-- Supplied entries follows --

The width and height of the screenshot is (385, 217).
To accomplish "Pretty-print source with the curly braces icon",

-- Supplied entries concluded --
-- Supplied entries follows --

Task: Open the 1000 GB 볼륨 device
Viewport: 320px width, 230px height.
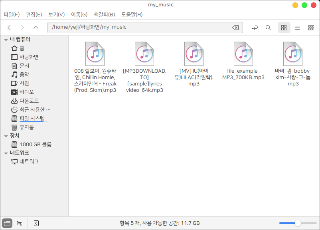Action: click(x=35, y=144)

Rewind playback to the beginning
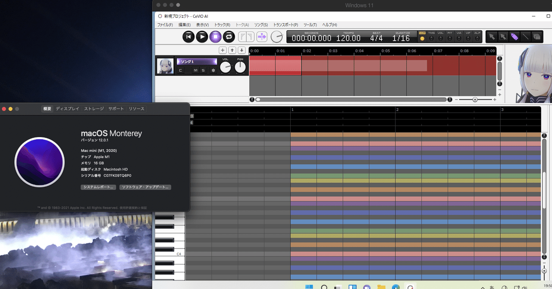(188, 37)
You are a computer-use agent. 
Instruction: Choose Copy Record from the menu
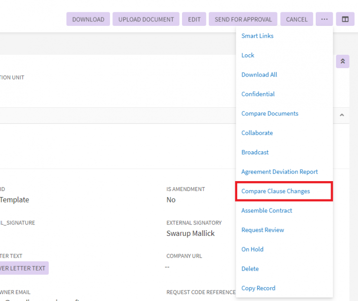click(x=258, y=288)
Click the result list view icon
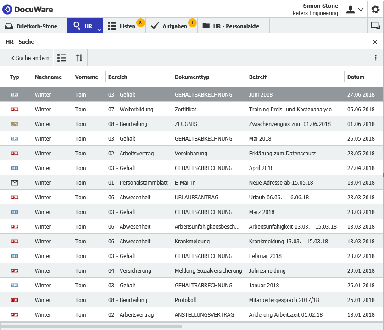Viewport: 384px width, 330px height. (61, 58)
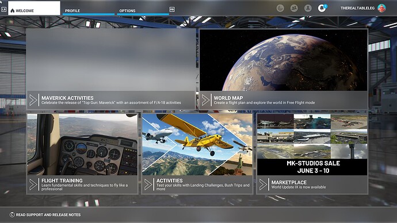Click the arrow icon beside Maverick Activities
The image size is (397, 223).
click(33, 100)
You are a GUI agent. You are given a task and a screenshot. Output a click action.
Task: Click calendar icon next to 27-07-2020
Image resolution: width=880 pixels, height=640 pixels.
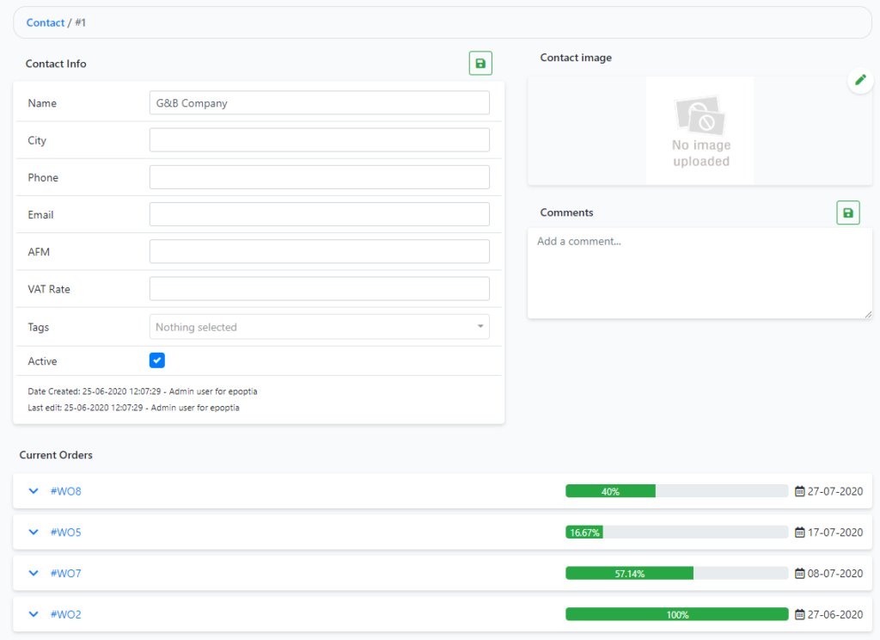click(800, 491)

-- Supplied entries concluded --

# [Exercise]
Transcribe the records above exactly, beginning at the line that contains "The width and" and ending with the line that contains "source with the", both included, and nothing else.

# [Written solution]
The width and height of the screenshot is (385, 217).
To accomplish "Pretty-print source with the curly braces icon",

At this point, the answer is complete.